Basile Anna O, Verma Anurag, Tang Leigh Anne, Serper Marina, Scanga Andrew, Farrell Ava, Destin Brittney, Carr Rotonya M, Anyanwu-Ofili Anuli, Rajagopal Gunaretnam, Krikhely Abraham, Bessler Marc, Reilly Muredach P, Ritchie Marylyn D, Tatonetti Nicholas P, Wattacheril Julia
Department of Biomedical Informatics, Columbia University, New York, New York, USA.
Department of Computational Biology, New York Genome Center, New York, New York, USA.
Clin Transl Sci. 2025 Jan;18(1):e70105. doi: 10.1111/cts.70105.

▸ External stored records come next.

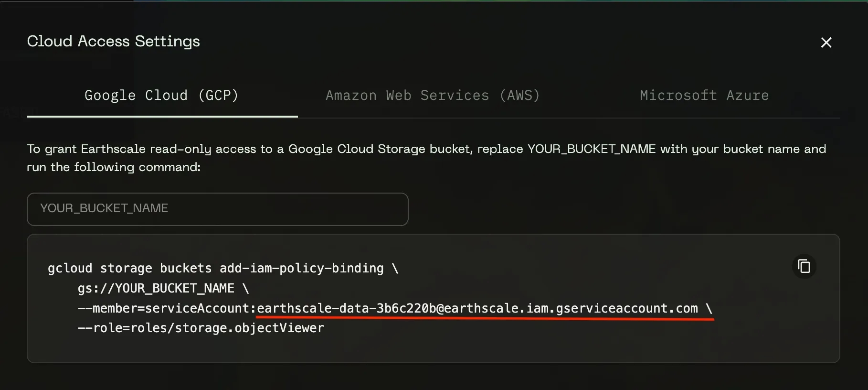Close the Cloud Access Settings dialog
This screenshot has height=390, width=868.
(826, 43)
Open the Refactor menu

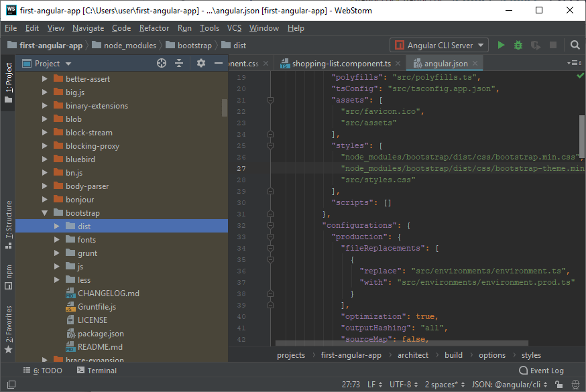[154, 28]
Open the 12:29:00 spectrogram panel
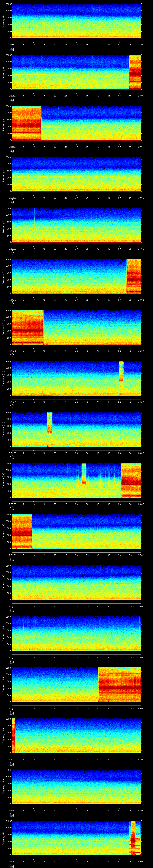The width and height of the screenshot is (153, 868). (76, 174)
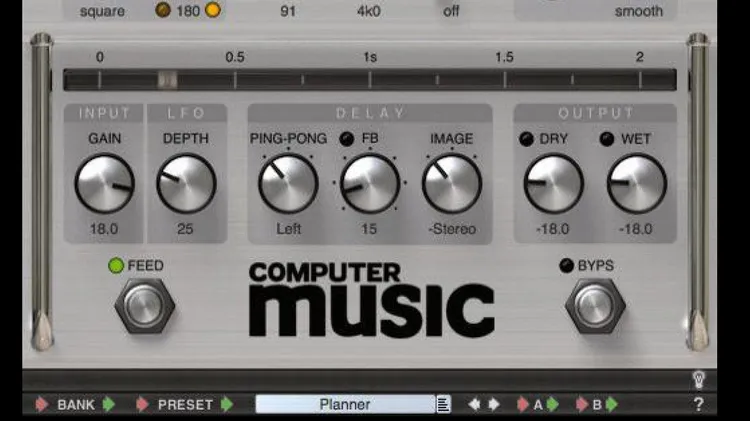Click the PING-PONG delay knob
This screenshot has height=421, width=750.
coord(288,184)
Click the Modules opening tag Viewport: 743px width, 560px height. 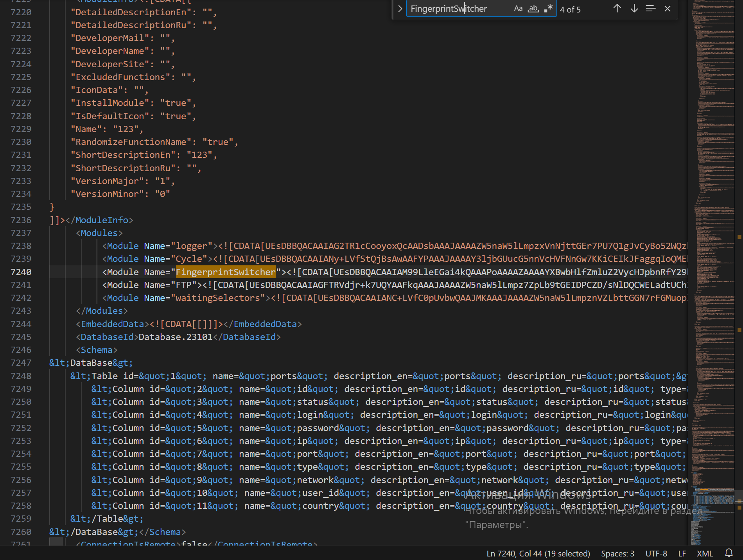click(x=99, y=233)
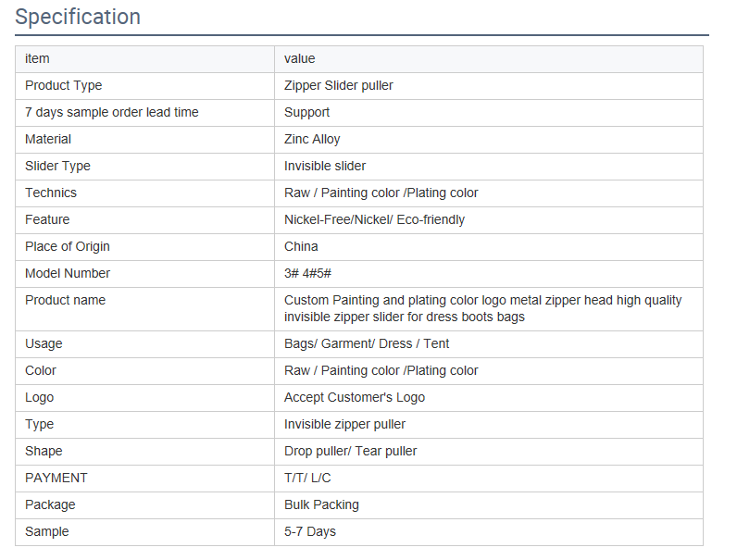Click the 'Invisible zipper puller' type value
Viewport: 737px width, 560px height.
344,424
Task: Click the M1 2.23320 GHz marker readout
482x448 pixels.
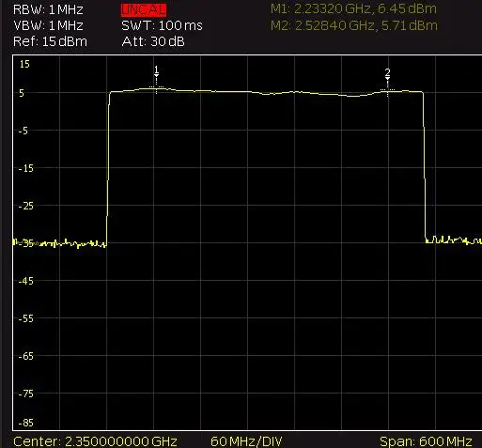Action: 353,8
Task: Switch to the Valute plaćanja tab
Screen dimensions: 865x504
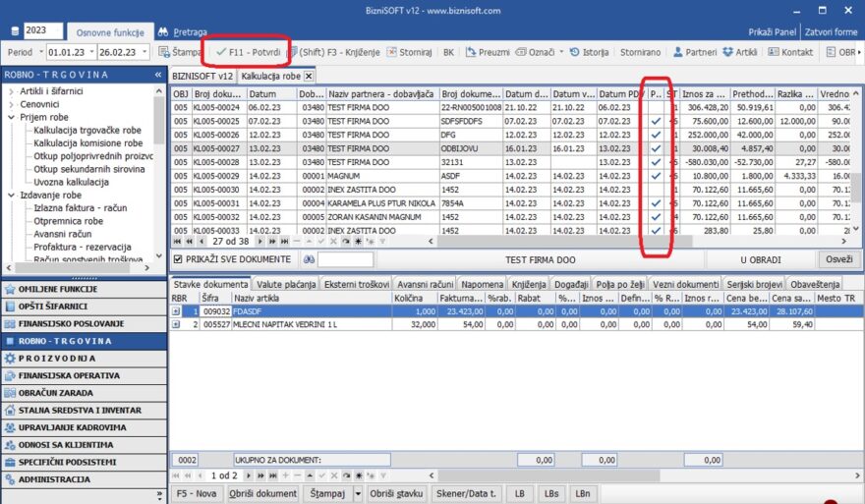Action: (287, 284)
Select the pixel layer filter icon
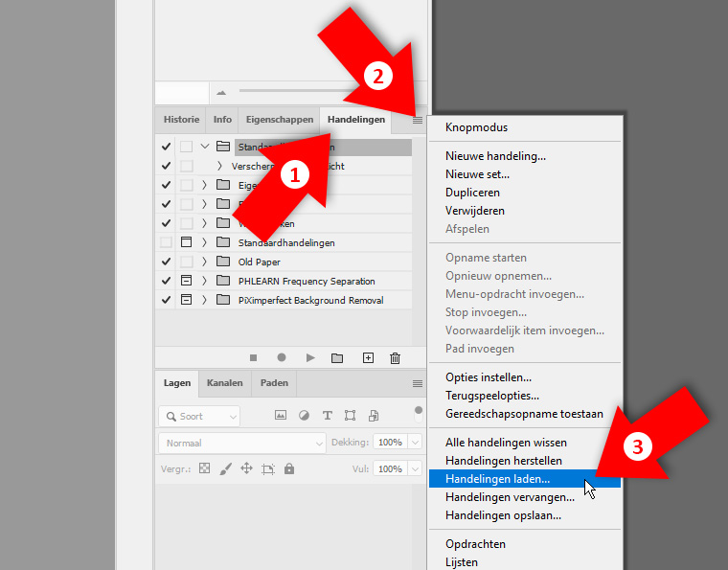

Nonalcoholic fatty liver disease (NAFLD) is the most common global cause of chronic liver disease and remains under-recognized within healthcare systems. Therapeutic interventions are rapidly advancing for its inflammatory phenotype, nonalcoholic steatohepatitis (NASH) at all stages of disease. Diagnosis codes alone fail to recognize and stratify at-risk patients accurately. Our work aims to rapidly identify NAFLD patients within large electronic health record (EHR) databases for automated stratification and targeted intervention based on clinically relevant phenotypes. We present a rule-based phenotyping algorithm for efficient identification of NAFLD patients developed using EHRs from 6.4 million patients at Columbia University Irving Medical Center (CUIMC) and validated at two independent healthcare centers. The algorithm uses the Observational Medical Outcomes Partnership (OMOP) Common Data Model and queries structured and unstructured data elements, including diagnosis codes, laboratory measurements, and radiology and pathology modalities. Our approach identified 16,006 CUIMC NAFLD patients, 10,753 (67%) previously unidentifiable by NAFLD diagnosis codes. Fibrosis scoring on patients without histology identified 943 subjects with scores indicative of advanced fibrosis (FIB-4, APRI, NAFLD-FS). The algorithm was validated at two independent healthcare systems, University of Pennsylvania Health System (UPHS) and Vanderbilt Medical Center (VUMC), where 20,779 and 19,575 NAFLD patients were identified, respectively. Clinical chart review identified a high positive predictive value (PPV) across all healthcare systems: 91% at CUIMC, 75% at UPHS, and 85% at VUMC, and a sensitivity of 79.6%. Our rule-based algorithm provides an accurate, automated approach for rapidly identifying, stratifying, and sub-phenotyping NAFLD patients within a large EHR system.
非酒精性脂肪性肝病(NAFLD)是全球慢性肝病最常见的病因,在医疗保健系统中仍未得到充分认识。针对其炎症表型,即疾病各阶段的非酒精性脂肪性肝炎(NASH),治疗干预措施正在迅速发展。仅靠诊断编码无法准确识别和分层高危患者。我们的工作旨在快速在大型电子健康记录(EHR)数据库中识别NAFLD患者,以便基于临床相关表型进行自动分层和靶向干预。我们提出了一种基于规则的表型分析算法,用于高效识别NAFLD患者,该算法是使用哥伦比亚大学欧文医学中心(CUIMC)640万患者的EHR开发的,并在两个独立的医疗中心进行了验证。该算法使用观察性医疗结果合作组织(OMOP)通用数据模型,并查询结构化和非结构化数据元素,包括诊断编码、实验室测量值以及放射学和病理学检查结果。我们的方法识别出16006例CUIMC的NAFLD患者,其中10753例(67%)此前无法通过NAFLD诊断编码识别。对没有组织学检查的患者进行纤维化评分,识别出943例纤维化评分表明存在晚期纤维化的患者(FIB-4、APRI、NAFLD-FS)。该算法在两个独立的医疗系统——宾夕法尼亚大学医疗系统(UPHS)和范德比尔特医疗中心(VUMC)进行了验证,分别识别出20779例和19575例NAFLD患者。临床病历审查显示,在所有医疗系统中该算法具有较高的阳性预测值(PPV):CUIMC为91%,UPHS为75%,VUMC为85%,敏感性为79.6%。我们基于规则的算法为在大型EHR系统中快速识别、分层和对NAFLD患者进行亚表型分析提供了一种准确的自动化方法。